* Requirement: Extend the text below about criticisms of the US Federal Reserve, picking up right after its final sentence.

* Document extract:
......

University of NSW economics professor Tim Harcourt said the G20's increasing importance meant much larger countries like the US were held accountable for the international impact of their policies (AAP, 2014).
"It gives some new economic stars like Australia, Brazil and South Korea a major say, which is a big boost for Australia," he said. "The G20 has taken the place of the G7 thanks to a big push from Australia which wanted a wider world stage and to change the hegemony of US-centric talks.
"The G20 will be looking at taking a broader role in working with the IMF (International Monetary Fund) to ensure economic stability." This is to avoid a worst case scenario whereby trade protection and unfettered capital flows weaken domestic financial institutions, which could have catastrophic consequences.” The Fed had been purchasing $US85 billion of government bonds from commercial banks each month in order to encourage lending and stimulate growth.
That has now been scaled back to $US65 billion a month and the members of the Fed's policy-making committee have expressed a desire to keep tapering as long as the US economy continues to improve.
Criticisms
India, South Africa, China and others have taken aim at the US Fed for its “tapering” program as they blame it for huge swings in their exchange rates and investment flows.
Indian central bank governor Raghuram Rajan recently renewed his criticism, saying the US needed to pay more attention to the concerns of emerging economies (Dagge, 2014).“I don’t think we can proceed forward saying everybody is in their own boat and they sink or swim alone,” he said.
India, Indonesia, Turkey and South Africa have had to raise interest rates to stabilize their currencies and rein in inflation.
US dollars flowed into frontier economies under the Fed’s quantitative easing program and moves to wind it back have caused huge amounts of cash to be pulled out.



Fundamental Criticisms
Transparency
One critique is that the Federal Open Market Committee, which is part of the Federal Reserve System, lacks transparency and is not sufficiently audited (Poole, July 2002). A report by Bloomberg News asserts that the majority of Americans believes that the System should be held more accountable or that it should be abolished.[31] Another critique is the contention that the public should have a right to know what goes on in the Federal Open Market Committee (FOMC) meetings (Roger W. Ferguson, April 19, 2001).
Economist Milton Friedman had concerns "about the stifled nature of the debate" over economic policy. He wrote to a colleague that ".....having something like 500 economists is extremely unhealthy. As you say, it is not conducive to independent, objective research. You and I know there has been censorship of the material published. Equally important, the location of the economists in the Federal Reserve has had a significant influence on the kind of research they do, biasing that research toward noncontroversial technical papers on method as opposed to substantive papers on policy and results (Poole, July 2002).

......

* Provided data:
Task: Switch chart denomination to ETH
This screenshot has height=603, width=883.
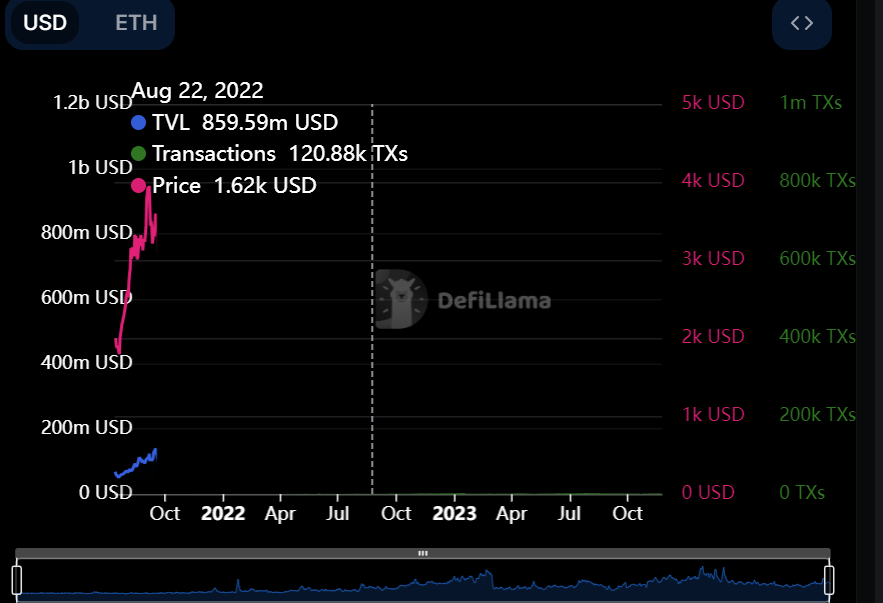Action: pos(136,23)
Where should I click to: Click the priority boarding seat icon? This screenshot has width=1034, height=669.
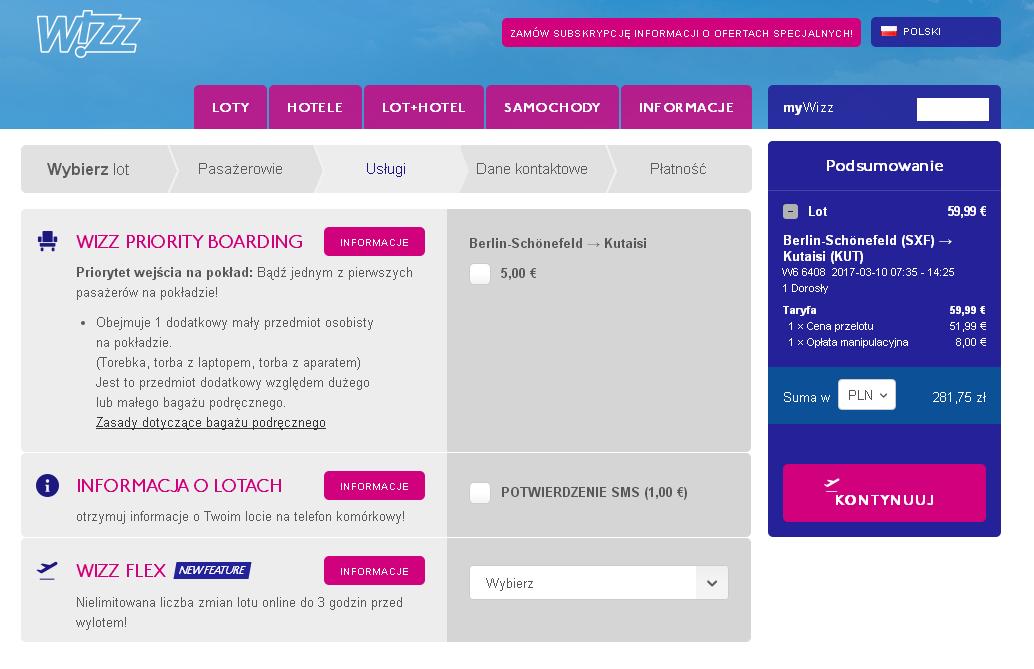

......

* Exercise answer:
Monetary Policy
In the 2009 book The Road Ahead for the Fed, Carnegie Mellon's Allan Meltzer writes that, judging by the Taylor's rule guidelines on setting interest rates, former chairman Alan Greenspan's Fed policy was too expansive, considering that short-term interest rates remained negative as the economy continued to grow. Greenspan attributed this policy to his belief that the U.S. economy faced a risk of deflation (a decline in prices due to a tightening supply of credit) similar to Japan's experience in the 1990s.
Quantitative Easing
Some of the fiercest criticism of the Fed came after its November 2010 announcement that itwould buy $600 billion in long-term Treasury bonds to stimulate a struggling economy. The Fed hoped that this second round of so-called quantitative easing, or QE2—the first was implemented at the end of 2008 during the height of the crisis—would lower long-term interest rates, increase investment, and boost job growth. Twenty-three conservative economists wrote a letter to the Fed criticizing the plan for potentially stoking inflationary pressures, weakening the dollar, and failing to alter the jobless rate. QE2 wrapped up in June 2011. But following the S&P downgrade of U.S. debt in early August 2011, subsequent global market volatility, and fears of another recession, many investors have looked to the Fed to implement a third round of bond buying in the absence of any coherent fiscal policy by legislators, and indeed, it launched a new, open-ended quantitative easing program in September 2012 (Christopher Alessi, 2013).
The concept behind quantitative easing is to create more resources for the financial system, making banks freer to lend and the public more apt to borrow, says NYU's Cooley. Traditional tools used by the Fed such as open market operations and changing the discount rate or reserve requirements were no longer effective when interest rates hovered around zero, so for the QE programs, the Fed creates money at no cost and uses the funding to buy Treasury bills and mortgage-backed securities.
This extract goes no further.